Il discrimine è la presenza o meno di uno scambio sinallagmatico:
•    se l’amministrazione riceve una controprestazione specifica a fronte della cessione di beni/servizi, siamo in presenza di un ricavo (operazione di scambio);
•    se riceve una risorsa senza obbligo di prestazione specifica a fronte, siamo in presenza di un provento (operazione non di scambio).

  1. (ITAS 9) Quando si rileva un ricavo da vendita di beni? 

Il ricavo si rileva solo quando ricorrono tutte le seguenti condizioni:
•    sono trasferiti rischi e benefici;
•    l’amministrazione perde il controllo del bene;
•    è probabile il flusso di benefici economici o il potenziale di servizio;
•    la sua valutazione rispetta i postulati e i vincoli dell’informazione del bilancio di esercizio.
Se permangono rischi significativi (installazione essenziale non conclusa, diritto di recesso, vendita in conto vendita ), non si rileva alcun ricavo.

  1. (ITAS 9) Come si contabilizzano interessi, royalties, canoni e dividendi? 

Sono tutti ricavi da utilizzo, da parte di terzi, di attività patrimoniali e si rilevano quando è probabile l’afflusso dei benefici economici o il potenziale di servizio associati all’operazione e la loro valutazione rispetta i postulati e i vincoli dell’informazione del bilancio di esercizio.
Il momento di rilevazione è:
•    per gli interessi, la maturazione temporale secondo il rendimento effettivo dell’attività;
•    per le royalties/canoni, la maturazione secondo accordo;
•    per i dividendi, quando sorge il diritto a riceverli.

  1. (ITAS 9) Quando si rileva un provento da tributi?

Il provento da tributi è rilevato nell’esercizio in cui si verifica l’evento imponibile, a condizione che:
•    l’amministrazione abbia acquisito il controllo delle risorse;
•    l’ammontare sia determinabile attendibilmente e nel rispetto dei postulati e dei vincoli dell’informazione di bilancio.

  1. (ITAS 10) Come valutare beni acquisiti tramite donazione, ad esempio dispositivi di protezione individuale (DPI), beni sanitari, materiali di consumo? 

I beni ricevuti senza corrispettivo devono essere iscritti tra le rimanenze al valore di mercato alla data dell’acquisizione, ricavato da mercati attivi o listini utilizzabili per beni comparabili.

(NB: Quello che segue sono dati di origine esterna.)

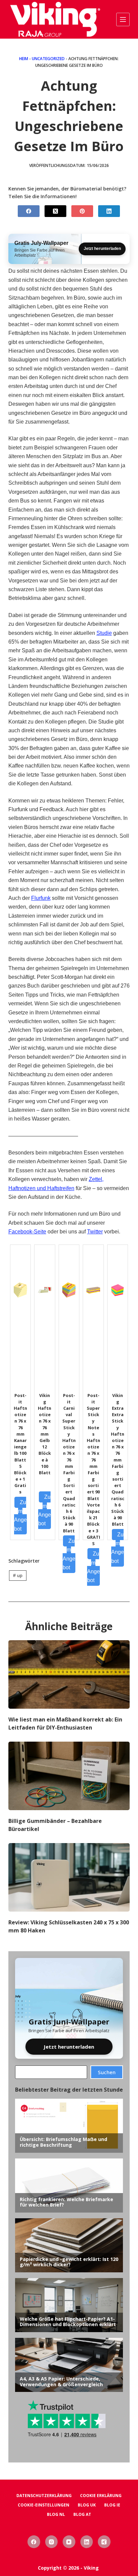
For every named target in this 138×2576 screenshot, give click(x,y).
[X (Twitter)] (55, 211)
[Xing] (104, 2541)
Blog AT (82, 2514)
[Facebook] (29, 211)
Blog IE (112, 2505)
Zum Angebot (20, 1515)
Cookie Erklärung (101, 2495)
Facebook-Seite (27, 1231)
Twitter (95, 1231)
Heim (23, 58)
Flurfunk (41, 898)
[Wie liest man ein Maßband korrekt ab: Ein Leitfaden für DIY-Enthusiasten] (69, 1674)
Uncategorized (48, 58)
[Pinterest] (82, 211)
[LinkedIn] (109, 211)
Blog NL (56, 2514)
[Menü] (123, 19)
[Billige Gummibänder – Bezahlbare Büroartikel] (69, 1776)
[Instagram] (51, 2541)
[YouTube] (69, 2541)
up (17, 1575)
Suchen (107, 2072)
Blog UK (87, 2505)
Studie (104, 633)
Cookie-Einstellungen (43, 2505)
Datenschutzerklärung (44, 2495)
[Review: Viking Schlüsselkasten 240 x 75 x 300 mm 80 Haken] (69, 1877)
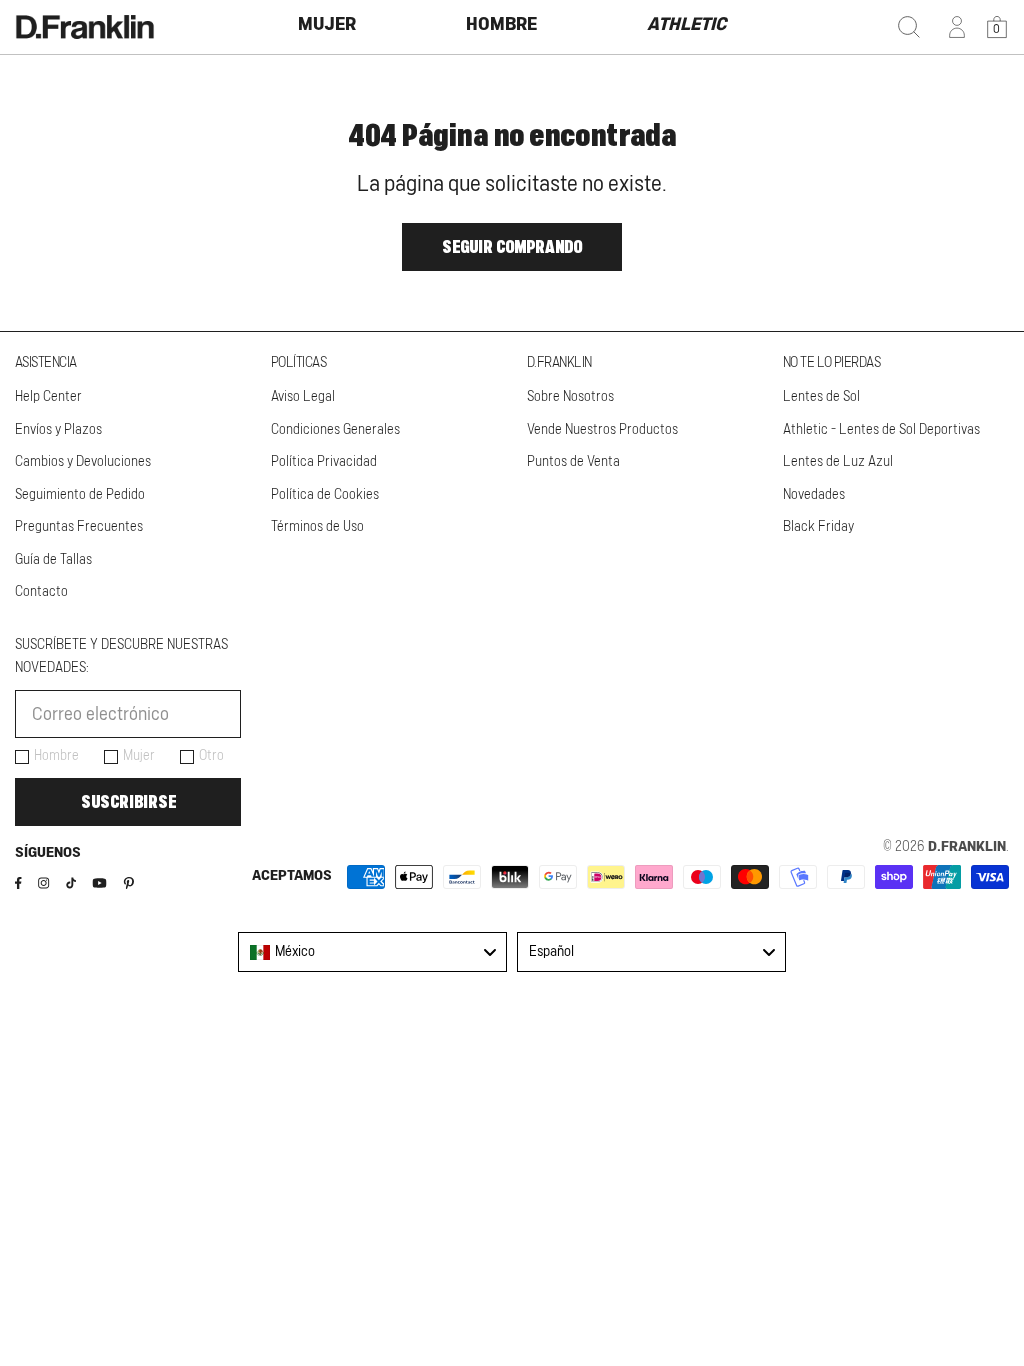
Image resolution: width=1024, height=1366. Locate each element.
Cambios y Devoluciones (83, 462)
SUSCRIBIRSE (128, 802)
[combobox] (372, 952)
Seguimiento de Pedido (80, 495)
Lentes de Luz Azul (838, 462)
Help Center (48, 397)
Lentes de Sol (821, 397)
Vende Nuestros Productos (602, 430)
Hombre (56, 756)
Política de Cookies (325, 495)
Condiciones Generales (335, 430)
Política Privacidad (324, 462)
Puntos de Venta (573, 462)
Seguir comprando (512, 247)
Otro (211, 756)
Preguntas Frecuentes (79, 527)
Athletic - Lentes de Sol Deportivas (881, 430)
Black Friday (818, 527)
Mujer (139, 756)
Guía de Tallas (53, 560)
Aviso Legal (303, 397)
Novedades (814, 495)
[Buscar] (909, 27)
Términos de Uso (317, 527)
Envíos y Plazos (58, 430)
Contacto (41, 592)
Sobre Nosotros (570, 397)
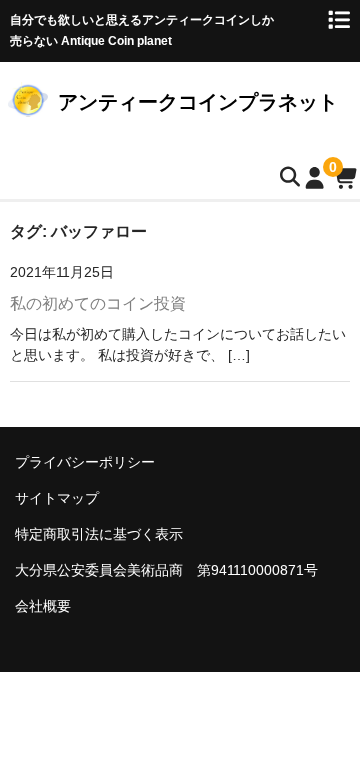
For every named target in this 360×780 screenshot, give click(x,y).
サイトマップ (57, 498)
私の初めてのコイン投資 (98, 303)
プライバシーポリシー (85, 462)
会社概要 (43, 606)
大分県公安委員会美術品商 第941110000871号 (166, 570)
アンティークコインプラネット (198, 102)
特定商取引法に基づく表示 (99, 534)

  1. (ITAS 10) Come valutare beni destinati a essere ceduti gratuitamente o a corrispettivo simbolico (ad esempio vaccini, kit sanitari)? 

Se il bene finale viene ceduto senza corrispettivo o a tariffa simbolica, la rimanenza deve essere valutata al minore tra costo di acquisizione/produzione e costo di sostituzione. Questo vale sia per i beni destinati alla distribuzione diretta sia per i beni destinati a essere utilizzati nella produzione di servizi erogati gratuitamente.

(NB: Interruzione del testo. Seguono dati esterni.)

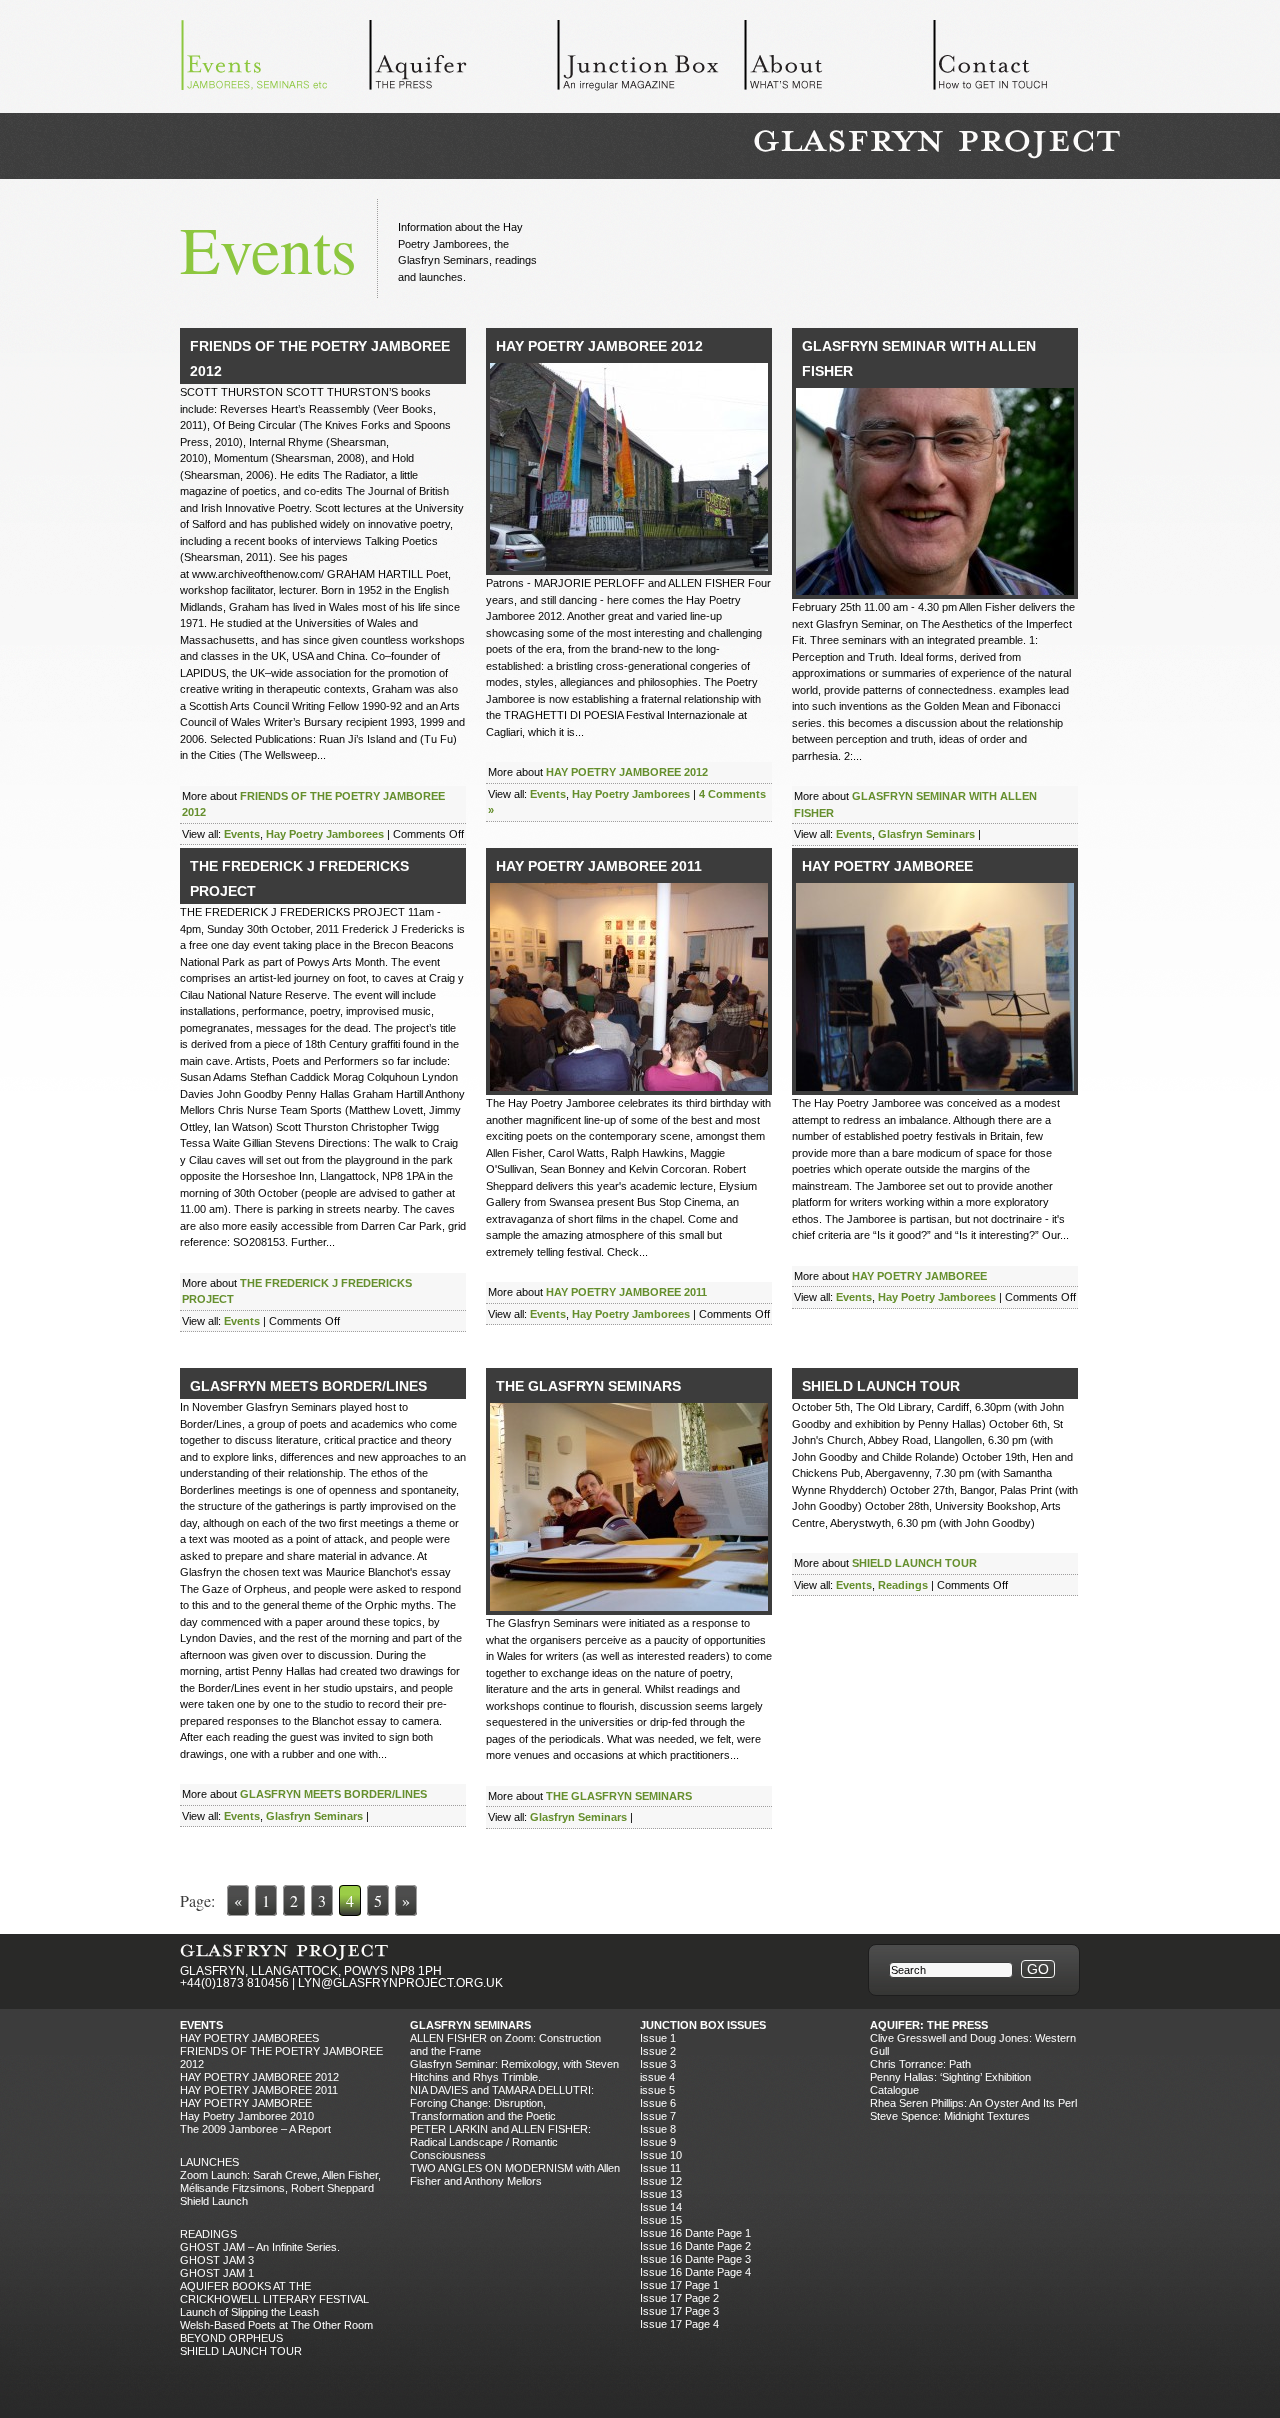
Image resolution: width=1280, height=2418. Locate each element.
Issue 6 (658, 2103)
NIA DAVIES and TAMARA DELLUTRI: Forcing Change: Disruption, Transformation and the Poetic (502, 2103)
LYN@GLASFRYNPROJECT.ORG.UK (400, 1983)
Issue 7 (658, 2116)
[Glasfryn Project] (937, 144)
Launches (209, 2162)
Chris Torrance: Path (920, 2064)
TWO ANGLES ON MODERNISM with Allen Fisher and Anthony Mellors (515, 2174)
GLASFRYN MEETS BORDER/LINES (308, 1386)
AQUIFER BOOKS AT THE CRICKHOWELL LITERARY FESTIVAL (274, 2292)
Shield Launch (214, 2201)
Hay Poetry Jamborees (325, 834)
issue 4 (657, 2077)
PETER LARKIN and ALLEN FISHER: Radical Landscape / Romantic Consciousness (500, 2142)
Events (274, 60)
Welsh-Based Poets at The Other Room (276, 2325)
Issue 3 (658, 2064)
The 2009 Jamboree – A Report (255, 2129)
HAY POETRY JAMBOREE (887, 866)
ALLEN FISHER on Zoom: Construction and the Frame (505, 2044)
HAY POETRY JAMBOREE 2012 (599, 346)
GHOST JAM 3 (217, 2260)
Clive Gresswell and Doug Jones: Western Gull (973, 2044)
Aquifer (462, 60)
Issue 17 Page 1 (679, 2285)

  1. (ITAS 10) Quali metodi di determinazione del costo sono ammessi per beni fungibili (materiali sanitari, reagenti, carburanti, ecc.)?

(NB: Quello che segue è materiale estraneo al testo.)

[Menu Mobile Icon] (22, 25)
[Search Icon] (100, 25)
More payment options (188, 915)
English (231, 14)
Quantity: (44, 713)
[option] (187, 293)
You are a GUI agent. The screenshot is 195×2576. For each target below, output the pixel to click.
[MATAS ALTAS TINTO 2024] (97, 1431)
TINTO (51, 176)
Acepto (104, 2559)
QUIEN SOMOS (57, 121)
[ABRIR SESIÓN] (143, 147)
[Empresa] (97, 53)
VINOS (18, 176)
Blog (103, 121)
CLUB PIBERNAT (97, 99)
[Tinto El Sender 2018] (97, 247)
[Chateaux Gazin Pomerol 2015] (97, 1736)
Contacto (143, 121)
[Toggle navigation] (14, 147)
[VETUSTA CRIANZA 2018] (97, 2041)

Per i beni fungibili l’amministrazione può utilizzare:
•    il metodo FIFO (First In, First Out), continuo o a scatti;
•    il metodo del costo medio ponderato, continuo o a scatti.
La scelta deve essere coerente per categorie omogenee e mantenuta costante nel tempo salvo cambiamento motivato di politica contabile.

  1. (ITAS 10) In quali casi è possibile ripristinare una precedente svalutazione?

Il ripristino è possibile solo se le cause che avevano determinato la svalutazione non sussistono più e comunque entro il limite della svalutazione originaria. Il nuovo valore non può superare il minore tra costo e valore netto di realizzo/costo di sostituzione aggiornato.

  1. (ITAS 10) Come si imputano a conto economico i costi delle rimanenze? 

Il costo delle rimanenze è imputato a conto economico:
•    nell’esercizio in cui i beni vengono ceduti o utilizzati;
•    includendo eventuali svalutazioni e ripristini di valore nel periodo in cui si verificano.